The whole space, which has been musicalized by the local, known DJ SRZ, a lovely lady with a show on Radio Metro, certainly has a homely feel to it.The beautiful touches which make a house a home, remain. Mature wisteria creeps up the curved iron staircase, the downstairs patio is painted a bold yet calming off turquoise, while the terrace takes inspiration from the purple wisteria tones while some of the original flooring and tiles are right where they began life.
And it’s important to mention the music, because in a nod to the retro feel comes plenty of surf music, 50s tracks and tune that make you think “ah, so someone else did record that first,” it’s loud enough to block out the busy roundabout that Plaza Serrano has become, but isn’t annoyingly obtrusive. I do feel ashamed I didn’t know Midnight at the Oasis was first performed by Maria Muldaur…
Also of importance is the shade, because sometimes outdoor eating is the order of the day but not at the risk of watering down a tasty salsa with sweat dripping into it.
Two picadas kick off the menu, at 120 and 150 pesos for two people, and the rather deceptive starter menu is fairly lengthy. I say deceptive, because Martín and I decided to give three a go, and frankly the portions were so large they would have done us. The Spanish papas bravas (35 pesos) were cut length ways instead of being round, no big deal, but the deconstructed sauces (as in, they came separately) really could have had the heat ramped up, plus the alioli needed to make friends with the garlic. However, the grilled squid with black olives, capers and sun-dried tomatoes (45 pesos) was tasty and it was nice to see said seafood on the menu which hadn’t been abused (AKA battered).
We also tucked into BBQ Ribs Sheldon style (40 pesos) which were skewered, and that should have signalled the end of lunch.
Except I’d ordered pork belly (80 pesos) and Martín went for a prawn pasta (75 pesos). Accompanied by a sweet potato mash, the highlight was the fresh-cut tomato dip, a modern salsa criolla, which when combined with the pork, made for a tasty refreshing mouthful.
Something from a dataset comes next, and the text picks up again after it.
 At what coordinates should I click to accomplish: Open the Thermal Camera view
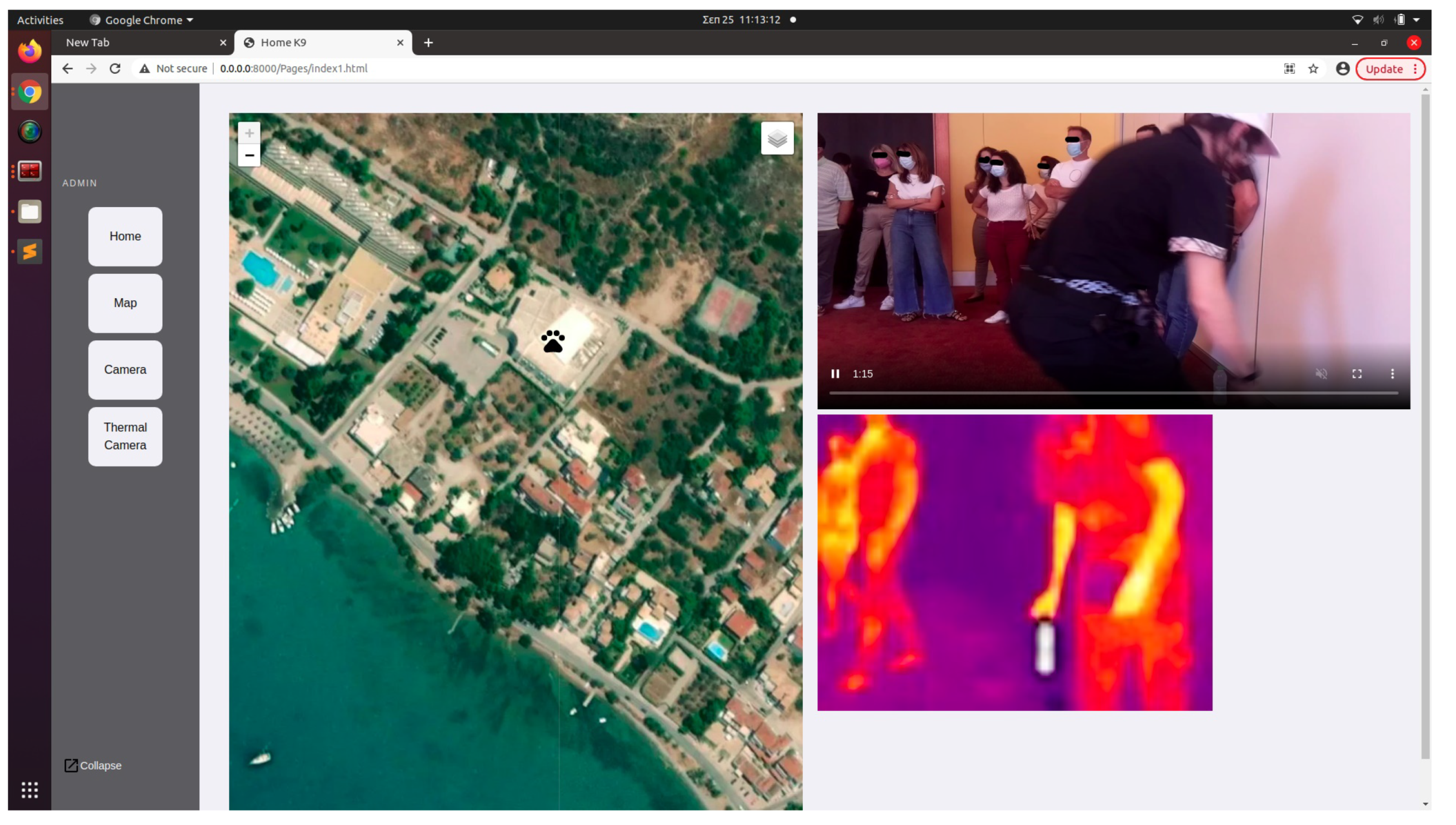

There was plenty of teeny round pasta (amuniciones chinas in Spanish) and a good handful of prawns to wolf down, although there was a little too much soy sauce for my lunch mate’s liking. I minded that less, and liked the fact quite a bit of ginger had been used.
What I also liked was the fact that this resto-bar is trying to cook up something more original than burger, chips and pizza in an area whose establishments are more interested in turning over hundreds of covers a day and give little thought to the menu. So although a burger is on the menu, you can also dig into something different such as provolone spring rolls for starters or a rib-eye with marinated mushrooms main. Creativity is flowing — and not just in the interior and exterior design.
Most of Sheldon‘s dishes can be shared, so a few starters plus a main would do for two people, which for the zone, would get you change from 200 pesos (throwing in some drinks) — a decent price for the location — plus, feel safe in the knowledge you’re definitely in one of the square’s hotter spots..
Wining On verdict: Sunny yet shady spot away for the Serrano bustle which is ideal at lunchtime. Can’t believe I didn’t notice a burrata salad on the menu. Aim to return and check out the terrace of an eve to eat burrata and do my best to stumble into the swimming pool.